**Your objective:**
Both ends included, set down the lines from the line containing "You are a computer-use agent." through the last line of the records below, without pictures.

**Material supplied:**
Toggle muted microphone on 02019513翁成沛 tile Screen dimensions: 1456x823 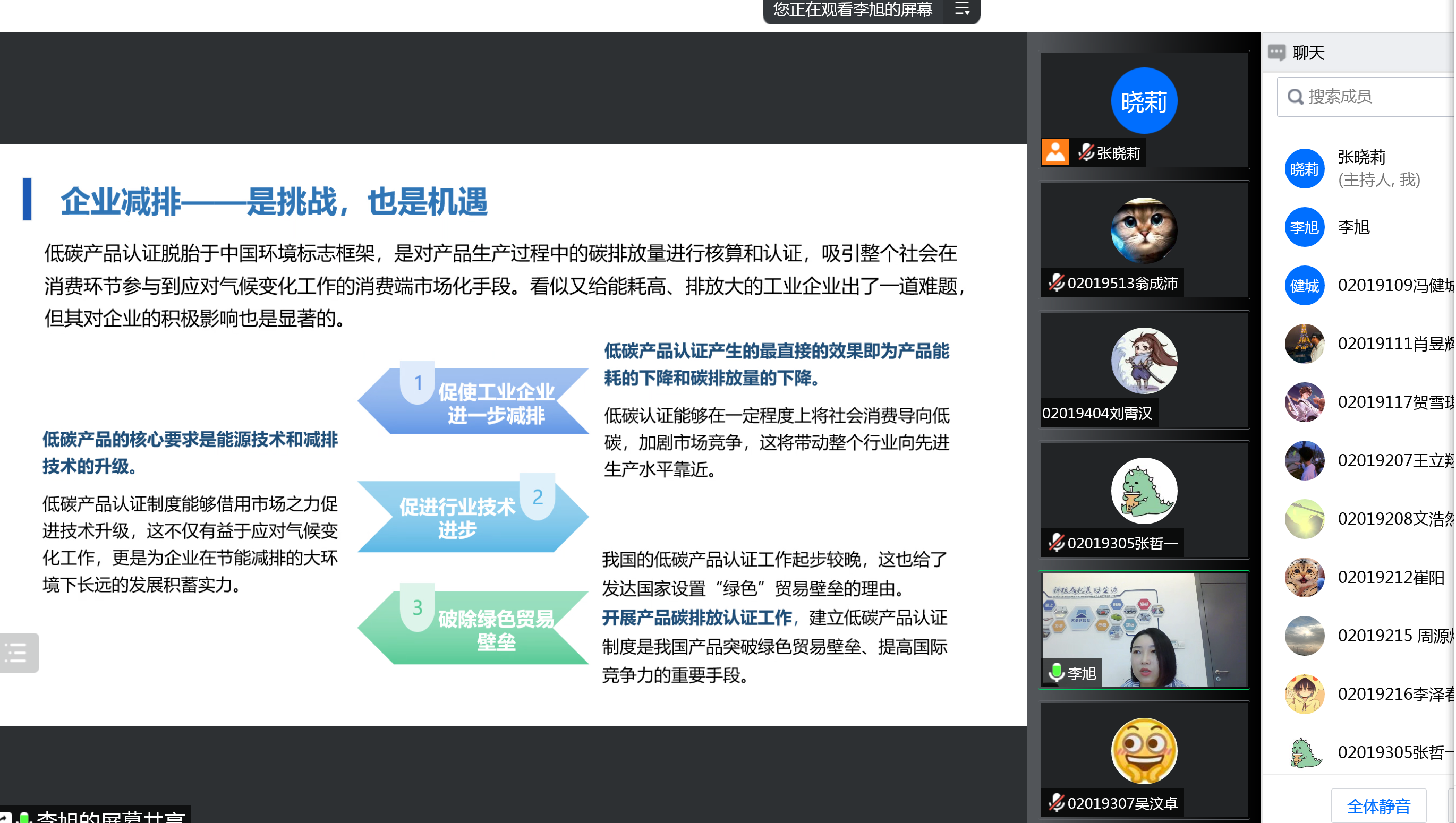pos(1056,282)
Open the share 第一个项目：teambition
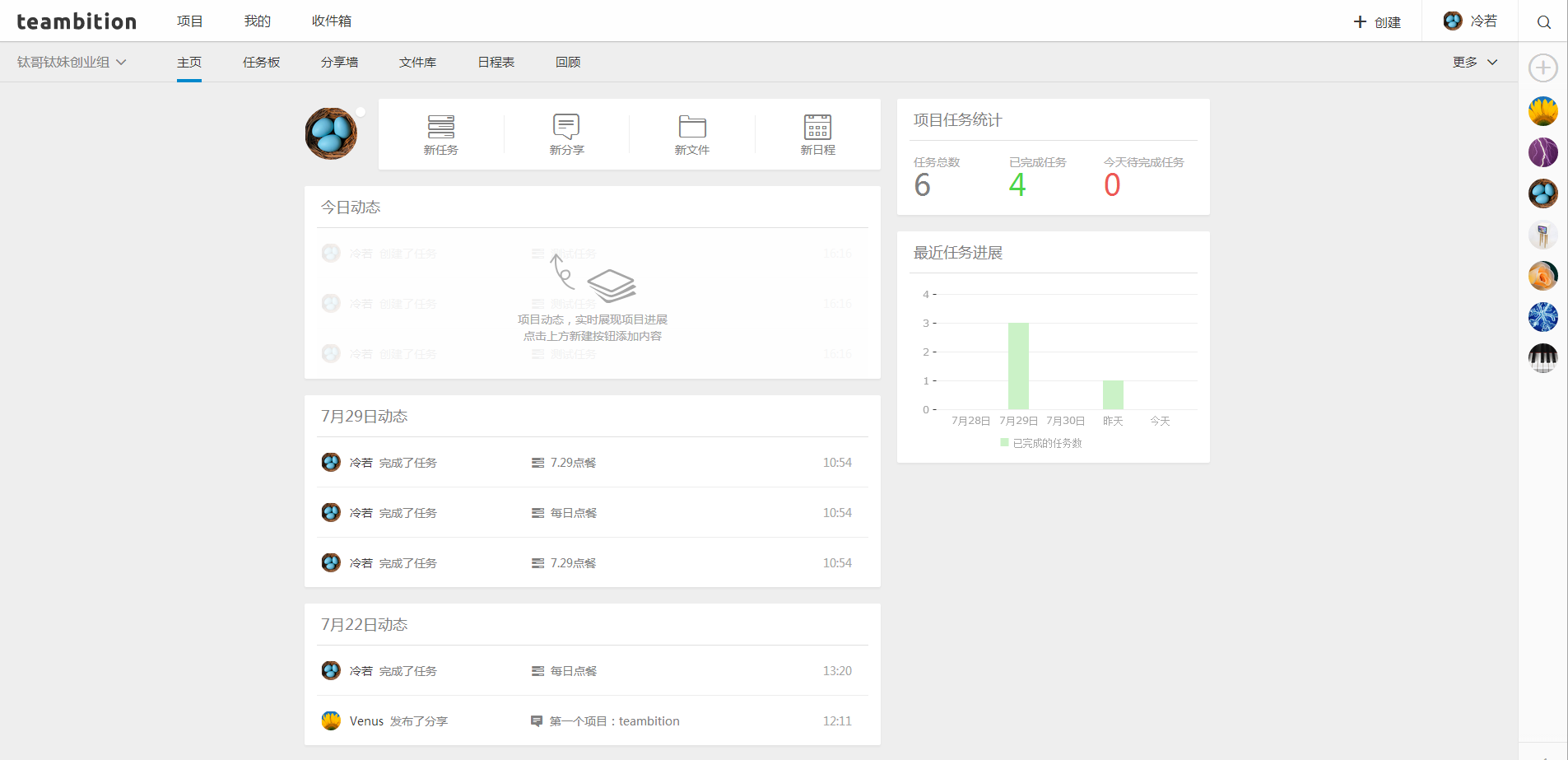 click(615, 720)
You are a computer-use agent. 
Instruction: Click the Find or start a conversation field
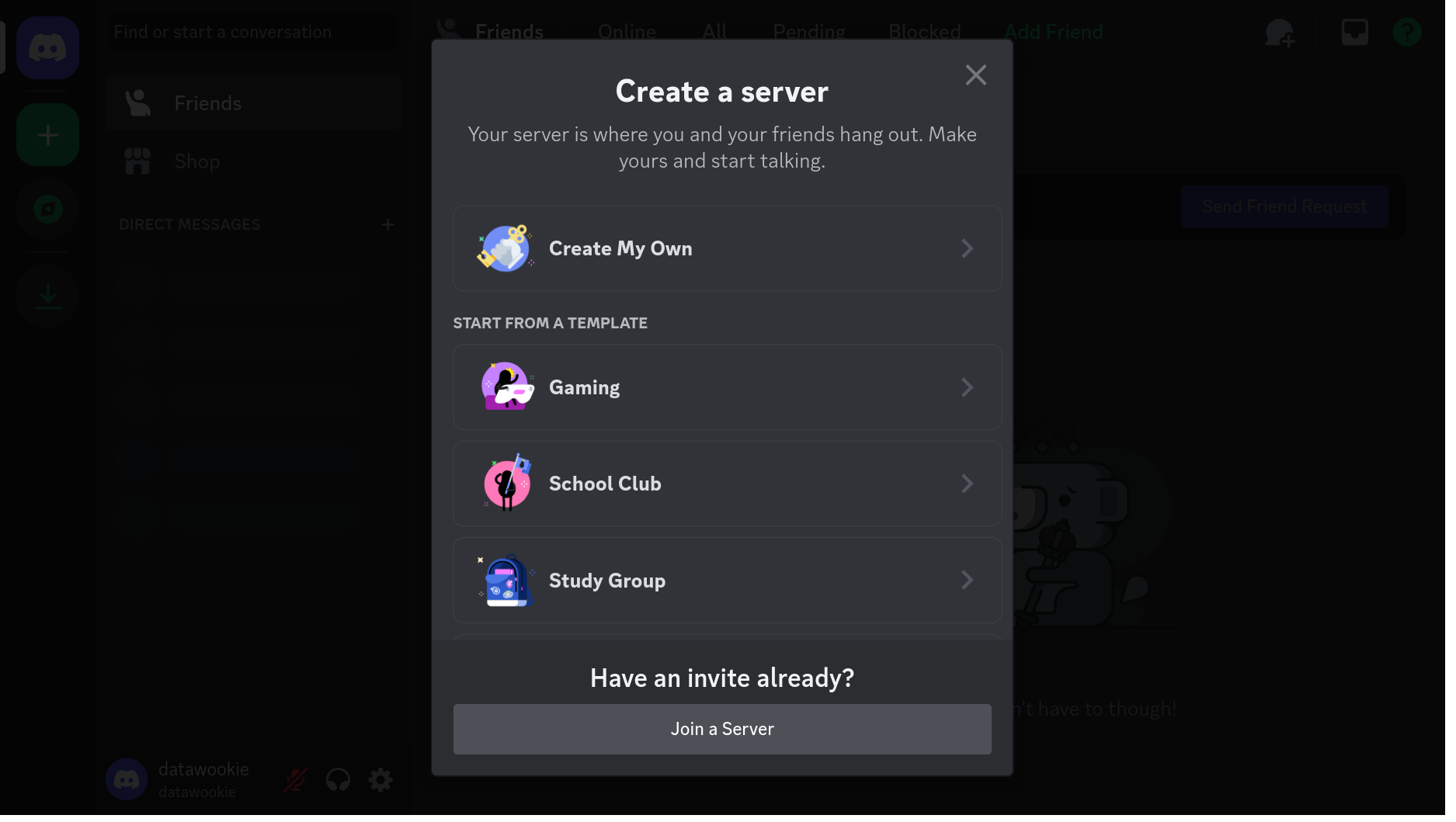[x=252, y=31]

**Response to this exercise:**
You are a computer-use agent. 
Instruction: Click the Find or start a conversation field
[x=252, y=31]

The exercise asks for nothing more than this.